Little House In Ise

March 14, 2011, 17:59
Filed under: Family, Japan, Work | Tags: , , ,

All in all this has been a pretty shitty weekend. As most of the world is now aware, the largest Earthquake in Japanese history struck off the East Coast on Friday. At its epicenter the quake had a measured magnitude of 9.0 and was then followed by hundreds of aftershocks. According to the USGS, more than two dozen of those aftershocks were of magnitude 6 or greater — same size as the quake that rocked Christchurch last month. Quake triggered tsunami have shredded thousands of lives and televised scenes of murderous black froth sweeping away burning ruins will long remain in Japanese collective memory.

At the time of this writing, the Japanese government is estimating that there have been more than 10,000 deaths and many more injured. Adding further insult, two of the reactors at the notorious Fukushima nuclear power plant seem to be in the throes of serious cooling problems. Though the word “meltdown” has been bandied about it seems likely that damping and containment are both still being maintained.

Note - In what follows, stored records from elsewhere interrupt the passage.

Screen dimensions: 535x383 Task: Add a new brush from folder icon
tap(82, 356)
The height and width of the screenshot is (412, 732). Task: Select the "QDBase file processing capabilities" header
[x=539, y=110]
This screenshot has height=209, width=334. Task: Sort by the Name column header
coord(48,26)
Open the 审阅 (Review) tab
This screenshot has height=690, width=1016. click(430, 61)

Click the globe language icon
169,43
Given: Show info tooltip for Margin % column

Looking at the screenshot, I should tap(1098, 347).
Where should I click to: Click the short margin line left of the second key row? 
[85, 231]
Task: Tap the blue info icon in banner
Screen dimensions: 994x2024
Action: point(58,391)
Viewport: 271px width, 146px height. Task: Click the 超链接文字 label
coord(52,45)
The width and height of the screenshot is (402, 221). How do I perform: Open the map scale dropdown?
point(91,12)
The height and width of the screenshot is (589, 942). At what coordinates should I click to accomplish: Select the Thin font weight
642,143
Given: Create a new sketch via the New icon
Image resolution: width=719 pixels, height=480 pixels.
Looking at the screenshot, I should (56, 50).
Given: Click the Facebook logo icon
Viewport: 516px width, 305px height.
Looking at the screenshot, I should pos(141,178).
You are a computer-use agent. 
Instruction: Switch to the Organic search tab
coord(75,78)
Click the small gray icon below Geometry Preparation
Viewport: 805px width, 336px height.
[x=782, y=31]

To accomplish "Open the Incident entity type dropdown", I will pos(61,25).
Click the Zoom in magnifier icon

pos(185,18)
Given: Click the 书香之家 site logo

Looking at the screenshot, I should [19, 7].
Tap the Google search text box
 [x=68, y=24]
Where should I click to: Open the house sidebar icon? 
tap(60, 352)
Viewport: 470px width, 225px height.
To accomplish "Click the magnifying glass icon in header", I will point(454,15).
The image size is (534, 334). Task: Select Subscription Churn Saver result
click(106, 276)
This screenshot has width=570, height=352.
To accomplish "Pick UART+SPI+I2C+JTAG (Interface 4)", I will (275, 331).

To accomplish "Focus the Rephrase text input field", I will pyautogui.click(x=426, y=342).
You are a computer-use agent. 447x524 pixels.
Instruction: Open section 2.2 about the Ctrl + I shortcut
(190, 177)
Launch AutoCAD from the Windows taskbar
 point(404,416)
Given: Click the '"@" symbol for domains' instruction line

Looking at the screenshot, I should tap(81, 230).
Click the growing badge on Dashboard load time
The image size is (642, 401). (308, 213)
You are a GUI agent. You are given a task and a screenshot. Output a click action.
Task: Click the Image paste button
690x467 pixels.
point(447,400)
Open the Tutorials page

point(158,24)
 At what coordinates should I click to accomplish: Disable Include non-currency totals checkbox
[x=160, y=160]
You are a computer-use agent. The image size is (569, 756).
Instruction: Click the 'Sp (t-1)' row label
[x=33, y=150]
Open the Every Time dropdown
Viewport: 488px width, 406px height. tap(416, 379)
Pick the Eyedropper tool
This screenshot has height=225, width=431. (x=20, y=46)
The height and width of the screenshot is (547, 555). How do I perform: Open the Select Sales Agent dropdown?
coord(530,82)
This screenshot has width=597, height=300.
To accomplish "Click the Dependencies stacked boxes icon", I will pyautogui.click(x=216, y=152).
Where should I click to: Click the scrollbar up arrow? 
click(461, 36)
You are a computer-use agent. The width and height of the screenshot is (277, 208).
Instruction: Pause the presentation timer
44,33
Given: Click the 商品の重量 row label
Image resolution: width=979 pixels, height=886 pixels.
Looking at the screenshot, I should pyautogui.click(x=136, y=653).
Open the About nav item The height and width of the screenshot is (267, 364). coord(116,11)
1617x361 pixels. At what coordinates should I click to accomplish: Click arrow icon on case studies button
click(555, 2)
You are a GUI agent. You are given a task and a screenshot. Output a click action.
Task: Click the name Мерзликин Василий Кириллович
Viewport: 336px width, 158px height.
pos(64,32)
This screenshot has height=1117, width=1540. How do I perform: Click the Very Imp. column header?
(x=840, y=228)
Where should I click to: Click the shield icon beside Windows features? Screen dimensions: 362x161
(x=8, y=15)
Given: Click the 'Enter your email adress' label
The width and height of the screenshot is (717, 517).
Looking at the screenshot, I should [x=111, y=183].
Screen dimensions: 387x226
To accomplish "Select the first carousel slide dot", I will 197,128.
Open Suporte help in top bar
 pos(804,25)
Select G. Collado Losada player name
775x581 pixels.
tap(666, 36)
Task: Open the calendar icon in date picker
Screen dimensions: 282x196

There is evidence (cesium and radioactive iodine in steam from the plant) that there has been some sort of core damage in at least one of the reactors but it is also near certain that damping rods that were automatically inserted during the first quake have the main reactions stopped.

Between the Earthquakes, fires, tsunami and nuclear reactor failures this has been and continues to be a particularly horrible experience for much of Japan.

My office is on the 16th floor of a 32 story tower in the Shibuya district of Tokyo — about 500 kilometers from the earthquake’s epicenter. The shake we felt was a “mere” Magnitude 5.0. In comparison to the experience of people in cities to the north, this was minor. My office shook with sufficient force that everyone including the quake-jaded Tokyoites donned emergency hard-hats (provided to all employees) and ducked under tables. The swaying of the building was both sickening and nerve-wracking but by design — better to flex and sway than to shatter. A tall bookshelf and the metal rack holding the office dartboard crashed to the floor. (This CNN video was taken near my office:

While busily advising people to put their damn hardhats on and get under tables, I also managed to dial my wife before the cell system went to hell. I didn’t know I had gotten through to her voice mail. The message I left was a shouted, “Table!” and then it was cut off. That may not have been the best final message I could have left and, when she finally heard it, she was more worried than reassured. I then began trying to call both Ray and Kokoro and failing to get through. If you imagine one cell or another pressed to my ear for the rest of this narrative that is an accurate view of how I spent the next several hours. Throughout the rest of the day and into the evening, I only got through to my mother-in-law who I asked to call Megumi and the kids. The voice networks were overwhelmed immediately.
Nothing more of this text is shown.